Trust me, once you open to the internet you WILL become a target. I have seen servers start taking hits within the first 5 minutes, before we even had the name in DNS.
Last edited by wpeckham; 07-01-2016 at 05:54 AM.
Reason: Fixing typo, thank you chrism01
Why didn't it work? Ports? ISP issue? Router issue? DNS or DDNS issue?
A lot of places use FTP still. If you want free access then it is a useful way to share files. Your ftp server or http server also might be considered. Not much of a speed difference anymore between ftp and http access usually.
Could consider something like barracudadrive also for https access. Might not be as secure as ssh. ssh is subject to a number of attacks so you will have to harden it. Most web pages suggest not using a password and moving to either two party authentication or self signed certificates.
@wpeckham: Thanks for the reply and very sorry for replying so late, I am actually not so good at port forwarding thing. I forwarded port 8122/tcp to 22/tcp on an IP 192.168.1.80 (my localhost). But I didn't get what you said afterwards. I have a static IP and my public IP that is shown on the internet is my router's IP (so every system connected to this very router will get the same IP).
@wpeckham: Thanks for the reply and very sorry for replying so late, I am actually not so good at port forwarding thing. I forwarded port 8122/tcp to 22/tcp on an IP 192.168.1.80 (my localhost). But I didn't get what you said afterwards. I have a static IP and my public IP that is shown on the internet is my router's IP (so every system connected to this very router will get the same IP). , I don't actually get it sir.
In the /etc/ssh (or /etc/openssh depending upon versions and distribution) you find the conf files for ssh. The sshd_conf file has the port setting for the listener, Usually commented out so that the default applies. Uncomment it and add another do you have two entries:
(working from memory here, so check the file and the man pages) then in your firewall forward 8022 to your server (192.168.1.80) at port 8122. Then do a restart on sshd to pick up the change.

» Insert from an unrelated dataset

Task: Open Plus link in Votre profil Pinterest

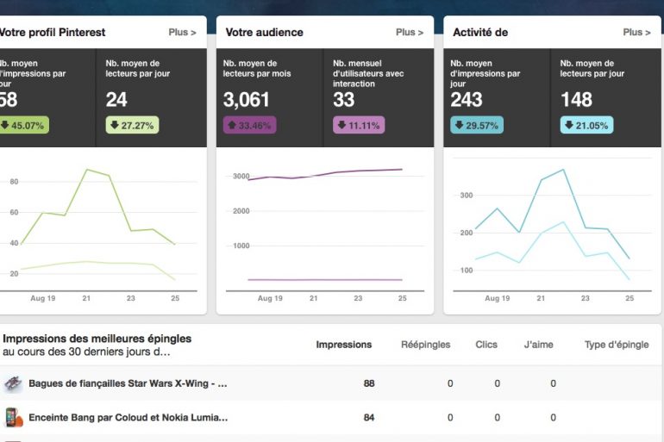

You should now be able to run
netstat -an|grep 22
and see listen on ports 22 and 8122. When external to your network, you should be able to ssh (or sftp) to your external address on port 8122 and find the traffic expected from hitting an ssh listener.
BTW: unsecured ssh is still a lot more secure than ftp. That said, security is all about layers of protection and precaution so that one vulnerability is not enough to lose the ranch. Going through a nat helps, being on an unexpected port helps, using a more secure protocol helps, adding fail2ban would help: but nothing is foolproof. Not wanting to scare you, just be aware and be smart. ;-)
dnsdynamic.com is excellent but had no linux client the last time I checked, so you have to update it manually.
A quick google search will bring up articles with different lists. It is such an easy and inexpensive service to offer that several companies offer free services as a benefit for doing business with them. If they are not jerks, you might check with your ISP: they may support such a service for customers.
I have heard that some governments offer such services for 'free', but keep or log all transaction data. This allows them to track you through IP changes, and I have never trusted such services.